Request: Rewrite the part of the earthquake prediction passage that begins with the words containing "Trying to better" and ends with "reduce potential loss.", replacing "preferred" with "favored".

Document passage:
The risk arising from losses in earthquakes would be much reduced if only one could predict them. Predicting events is generally a dream of humans; so much so that quack predictors continue to pop up with unfounded claims. As a consequence, earthquake prediction research has been abandoned in most countries for fear of getting a bad reputation and for lack of funding. Nevertheless, efforts to forecast earthquakes continue with different approaches (e.g., Kossobokov, 2014; Sobolev & Chebrov, 2014; Schorlemmer & Gerstenberger, 2014; Wu, 2014, Zechar & al., 2014).

Trying to better understand the physics of the processes leading to earthquakes, constructing databases on all relevant aspects, and improving engineering skills for construction are currently the preferred ways to advance the understanding of earthquake risk and reduce potential loss.

Source data:
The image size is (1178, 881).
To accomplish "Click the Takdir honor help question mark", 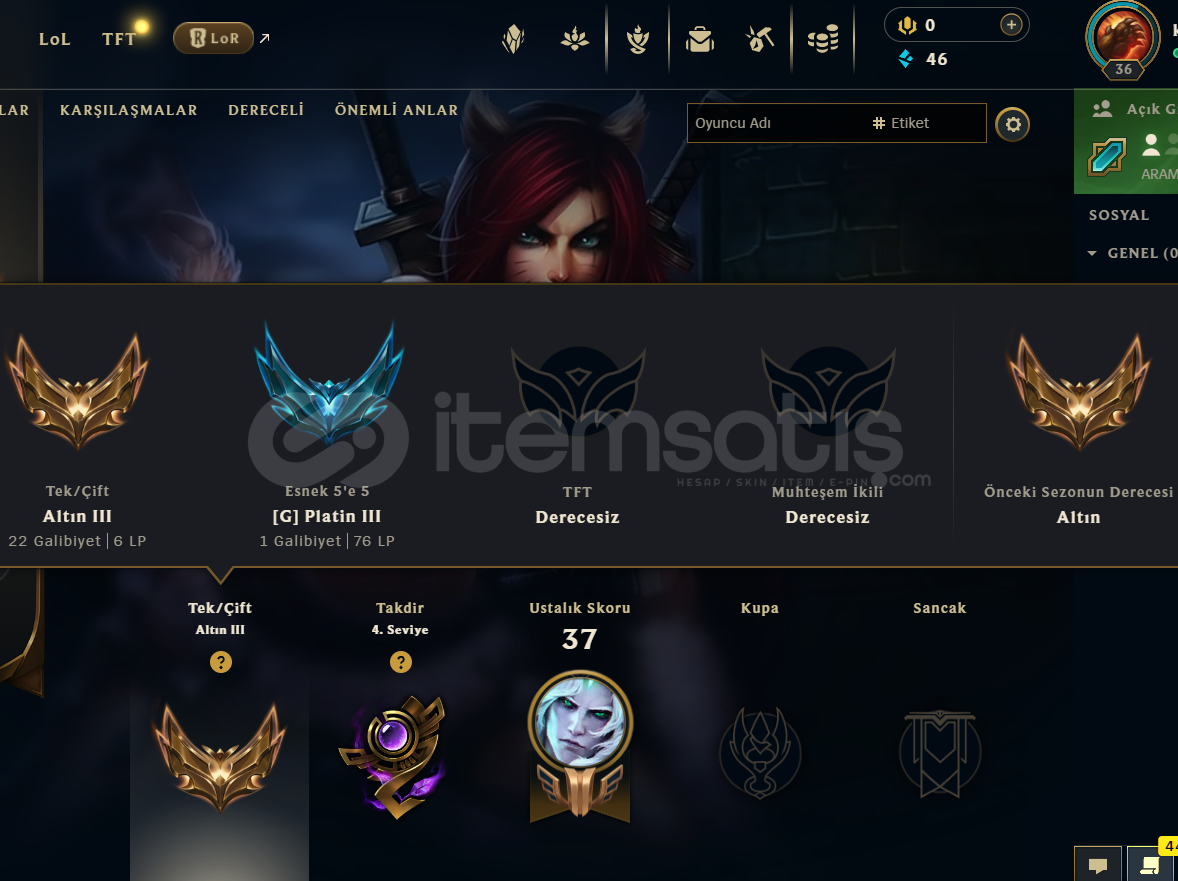I will coord(400,662).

Result below:
Trying to better understand the physics of the processes leading to earthquakes, constructing databases on all relevant aspects, and improving engineering skills for construction are currently the favored ways to advance the understanding of earthquake risk and reduce potential loss.